A long terme, les spirochètes exposés à la présence accrue de l'oxygène ne sont pas en mesure de survivre. La bactérie Borrelia burgdorferi ne pourra pas continuer à se développer et se reproduire si la pression d'oxygène augmente au-dessus de 70-80 mm Hg. L’oxygénothérapie hyperbare provoque la saturation du sang en oxygène à la hauteur de 22 mg / dl environ. Le liquide céphalo-rachidien est également saturé en oxygène d'une manière similaire.

L'oxygénothérapie hyperbare stimule chez le patient également la réponse du système immunitaire qui augmente la production de phagocytes. Ces derniers ingèrent et détruisent les corps étrangers. La production de leucocytes qui défendent l'organisme contre les organismes infectieux est également stimulée. L'oxygénothérapie hyperbare interfère avec la capacité des organismes pathogènes à se reproduire et a un effet bactéricide. Elle frappe directement dans les parois cellulaires des bactéries, suite à quoi elles se fissurent et meurent.

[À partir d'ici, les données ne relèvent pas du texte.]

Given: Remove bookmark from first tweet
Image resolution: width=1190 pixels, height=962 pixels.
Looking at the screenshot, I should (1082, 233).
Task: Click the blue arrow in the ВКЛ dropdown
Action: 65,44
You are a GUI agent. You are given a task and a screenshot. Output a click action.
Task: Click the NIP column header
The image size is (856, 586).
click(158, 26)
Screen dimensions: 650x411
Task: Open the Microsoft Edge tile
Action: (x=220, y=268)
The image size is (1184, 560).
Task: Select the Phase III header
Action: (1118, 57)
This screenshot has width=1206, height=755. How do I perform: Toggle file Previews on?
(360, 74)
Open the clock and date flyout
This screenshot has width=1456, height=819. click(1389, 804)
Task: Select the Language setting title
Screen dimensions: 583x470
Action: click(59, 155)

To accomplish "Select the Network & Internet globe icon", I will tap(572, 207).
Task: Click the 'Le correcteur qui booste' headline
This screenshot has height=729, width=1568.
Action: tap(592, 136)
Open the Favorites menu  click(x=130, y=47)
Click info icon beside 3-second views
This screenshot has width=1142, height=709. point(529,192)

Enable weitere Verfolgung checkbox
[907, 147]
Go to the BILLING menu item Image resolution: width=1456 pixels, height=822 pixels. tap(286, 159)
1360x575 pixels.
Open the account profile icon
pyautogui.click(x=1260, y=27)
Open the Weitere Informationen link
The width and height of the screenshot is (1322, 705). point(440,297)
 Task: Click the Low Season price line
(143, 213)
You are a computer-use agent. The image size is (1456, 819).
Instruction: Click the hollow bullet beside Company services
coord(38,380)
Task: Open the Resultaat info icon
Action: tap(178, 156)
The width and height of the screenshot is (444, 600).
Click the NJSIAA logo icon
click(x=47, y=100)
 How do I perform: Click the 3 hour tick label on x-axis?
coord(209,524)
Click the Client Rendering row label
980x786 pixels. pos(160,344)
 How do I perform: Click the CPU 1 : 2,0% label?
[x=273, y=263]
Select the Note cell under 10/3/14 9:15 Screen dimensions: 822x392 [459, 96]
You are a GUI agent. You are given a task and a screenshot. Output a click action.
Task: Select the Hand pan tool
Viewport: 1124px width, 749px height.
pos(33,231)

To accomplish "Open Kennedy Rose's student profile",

L'oxygénothérapie hyperbare provoque la production de radicaux libres, ce qui est supposé d'avoir des propriétés antibiotiques naturelles.

Lors du traitement de la maladie de Lyme par l'oxygénothérapie hyperbare, le patient peut présenter la réaction de Jarisch-Herxheimer. On peut parler de cette réaction, lorsque les symptômes de la maladie réapparaissent ou empirent. Cela signifie la mort des spirochètes. Les spirochètes morts et mourants libèrent des endotoxines qui se répandent dans l'organisme du patient. Le cycle de vie du spirochète Borrelia burgdorferi dure 28 à 32 jours. Le patient qui subit le traitement à l’oxygénothérapie hyperbare peut ainsi observer la détérioration de son étant de santé après cette période de temps à compter de la date du début du traitement. Cette réaction est habituellement la confirmation de l'efficacité du traitement.

La réaction de Jarisch-Herxheimer apparaît donc habituellement après quelques semaines de traitement. Par conséquent, en raison de l'effet des endotoxines piégés dans les tissus adipeux de l'organisme du patient, il se pourrait bien que ce dernier n'observe aucune amélioration de son état entre trois semaines et 3 mois après le début du traitement voire plus.

L'oxygénothérapie hyperbare peut être un complément à la thérapie antibiotique classique. Elle a également des effets positifs sur ces patients qui ne peuvent tolérer l'antibiothérapie ou qui ne répondent pas à un traitement antibiotique.